**GIVEN PROBLEM 1:** According to the libvirt iohelper patch thread, why must errors from iohelper be checked separately? Answer in one to three sentences.
**GIVEN PROBLEM 2:** Proceed with the libvirt iohelper patch thread, starting after its final line.

Re: [libvirt] [PATCH] qemu: Report errors from iohelper

24 Oct 2012


      On 23.10.2012 16:51, Eric Blake wrote:
...
On 10/23/2012 03:39 AM, Michal Privoznik wrote:
...
Currently, we use iohelper when saving/restoring a domain.
However, if there's some kind of error (like I/O) it is not
propagated to libvirt. Since it is not qemu who is doing
the actual write() it will not get error. The iohelper does.
Therefore we should check for iohelper errors as it makes
libvirt more user friendly.
---
 src/libvirt_private.syms |    1 +
 src/qemu/qemu_driver.c   |    7 ++++-
 src/util/virfile.c       |   47 ++++++++++++++++++++++++++++++++++++++++++++++
 src/util/virfile.h       |    2 +
 4 files changed, 55 insertions(+), 2 deletions(-)
I agree that catching iohelper errors is needed, but I'm worried that
you might introduce deadlock with this approach (then again, it may just
be theoretical):
...
+++ b/src/qemu/qemu_driver.c
@@ -2945,6 +2945,7 @@ endjob:
                 if (rc < 0)
                     VIR_WARN("Unable to resume guest CPUs after save failure");
             }
+            virFileWrapperFdCatchError(wrapperFd);
         }
         if (qemuDomainObjEndAsyncJob(driver, vm) == 0)

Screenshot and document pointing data
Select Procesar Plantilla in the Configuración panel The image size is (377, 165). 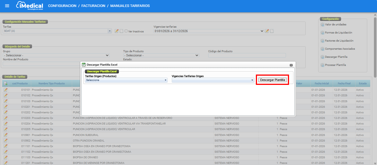pyautogui.click(x=335, y=65)
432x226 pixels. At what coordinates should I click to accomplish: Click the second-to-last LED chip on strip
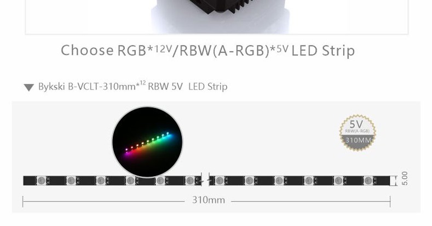point(338,180)
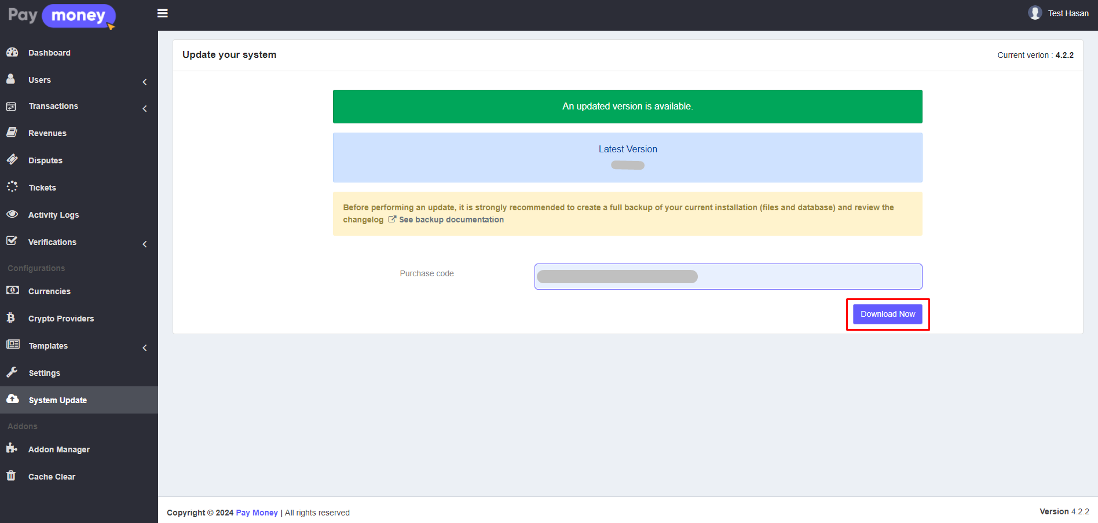Click the Settings wrench icon
The width and height of the screenshot is (1098, 523).
click(12, 372)
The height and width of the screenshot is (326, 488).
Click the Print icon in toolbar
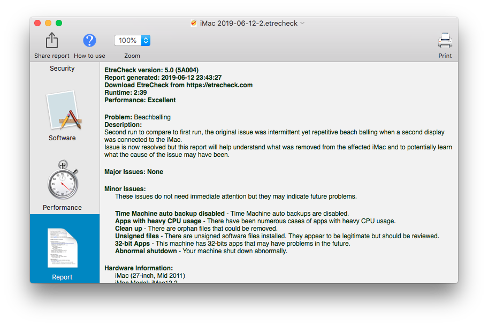(x=445, y=41)
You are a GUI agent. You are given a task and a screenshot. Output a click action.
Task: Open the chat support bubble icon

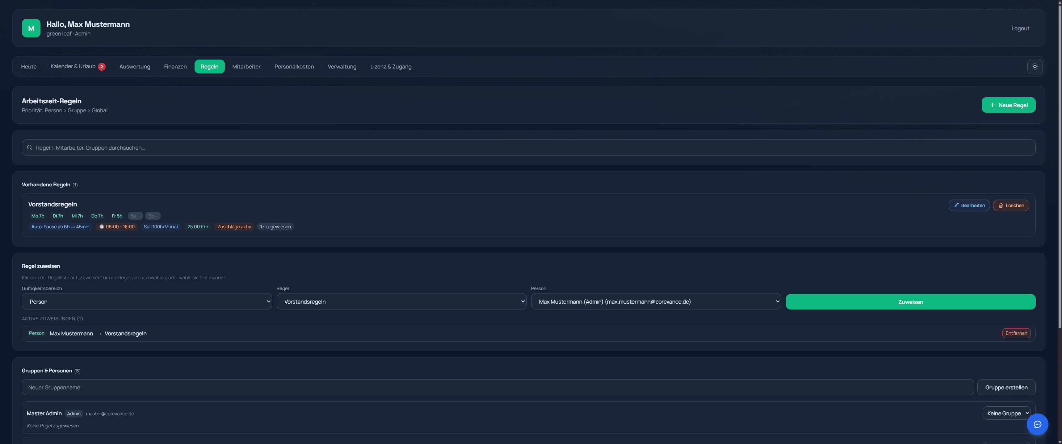[1037, 424]

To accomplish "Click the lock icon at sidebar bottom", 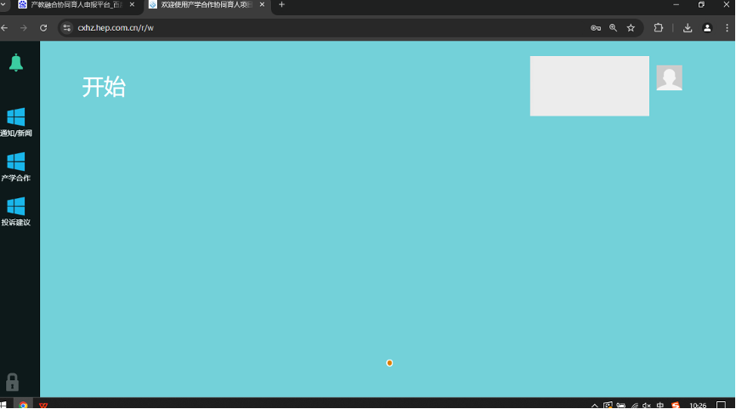I will click(x=12, y=382).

**EXPECTED OUTPUT 1:** When a domain is saved or restored, iohelper performs the actual write(), not qemu, so qemu never receives an I/O error and nothing reaches libvirt. Checking for iohelper errors therefore makes libvirt more user friendly.

**EXPECTED OUTPUT 2:**
             vm = NULL;
@@ -3282,9 +3283,11 @@ doCoreDump(struct qemud_driver *driver,
cleanup:
     VIR_FORCE_CLOSE(fd);
-    virFileWrapperFdFree(wrapperFd);
-    if (ret != 0)
+    if (ret != 0) {
+        virFileWrapperFdCatchError(wrapperFd);
         unlink(path);
You aren't doing any reading of the stderr file descriptor until you get
to the cleanup label.  But suppose that iohelper encounters situations
that cause it to write more than PIPE_BUF bytes to stderr, but while
still continuing to run.  Then, because no one is reading the other end
of the pipe, iohelper blocks on writes to stderr instead of proceeding
on with the rest of its operations, and thus never gets to a point where
it will exit in order to kick libvirtd over to the cleanup label to
start reading the stderr pipe in the first place.
...
+++ b/src/util/virfile.c
@@ -135,6 +135,7 @@ virFileDirectFdFlag(void)
  * read-write is not supported, just a single direction.  */
 struct _virFileWrapperFd {
     virCommandPtr cmd; /* Child iohelper process to do the I/O.  */
+    int err_fd; /* FD to read stderr of @cmd */
 };
#ifndef WIN32
@@ -229,6 +230,14 @@ virFileWrapperFdNew(int *fd, const char *name, unsigned int flags)
         virCommandAddArg(ret->cmd, "0");
     }
+    /* In order to catch iohelper stderr, we must:
+     * - pass a FD to virCommand (-1 to auto-allocate one)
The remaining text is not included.